__What is needed__
Below are some entries. Repeat exactly the lines from the one with "Instruction: Select the" through the one with "This screenshot has width=804, height=453.", and only those.

__Study material__
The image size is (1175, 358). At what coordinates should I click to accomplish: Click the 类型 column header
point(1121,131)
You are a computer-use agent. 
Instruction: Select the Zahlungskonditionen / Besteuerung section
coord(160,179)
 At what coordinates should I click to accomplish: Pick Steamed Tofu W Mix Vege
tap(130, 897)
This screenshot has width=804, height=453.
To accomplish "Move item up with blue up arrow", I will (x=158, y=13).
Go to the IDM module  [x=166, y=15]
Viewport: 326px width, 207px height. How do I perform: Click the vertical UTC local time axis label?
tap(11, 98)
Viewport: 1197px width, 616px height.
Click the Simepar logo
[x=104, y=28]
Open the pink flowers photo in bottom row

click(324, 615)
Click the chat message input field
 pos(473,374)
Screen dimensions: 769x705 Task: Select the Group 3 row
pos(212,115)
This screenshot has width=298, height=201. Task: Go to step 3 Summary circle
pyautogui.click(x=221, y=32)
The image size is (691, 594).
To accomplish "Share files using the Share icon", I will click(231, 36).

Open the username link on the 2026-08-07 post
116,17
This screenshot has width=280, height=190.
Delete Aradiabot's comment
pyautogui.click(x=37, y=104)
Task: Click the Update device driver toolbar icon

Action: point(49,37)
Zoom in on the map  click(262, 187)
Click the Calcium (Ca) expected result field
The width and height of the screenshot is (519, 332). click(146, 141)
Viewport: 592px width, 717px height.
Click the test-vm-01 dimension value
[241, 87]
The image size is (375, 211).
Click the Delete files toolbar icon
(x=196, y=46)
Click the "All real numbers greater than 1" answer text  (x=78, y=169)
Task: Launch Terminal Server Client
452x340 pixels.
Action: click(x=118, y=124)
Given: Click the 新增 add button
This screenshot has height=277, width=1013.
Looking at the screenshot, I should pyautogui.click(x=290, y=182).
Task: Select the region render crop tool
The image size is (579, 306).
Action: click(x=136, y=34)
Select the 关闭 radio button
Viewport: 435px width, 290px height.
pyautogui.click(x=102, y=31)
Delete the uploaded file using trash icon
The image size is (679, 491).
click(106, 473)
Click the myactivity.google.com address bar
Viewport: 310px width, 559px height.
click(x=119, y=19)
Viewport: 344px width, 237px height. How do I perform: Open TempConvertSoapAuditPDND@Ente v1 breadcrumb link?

__Response__
Instruction: Select the Zahlungskonditionen / Besteuerung section
coord(160,179)
 At what coordinates should I click to accomplish: Pick Steamed Tofu W Mix Vege
tap(130, 897)
This screenshot has width=804, height=453.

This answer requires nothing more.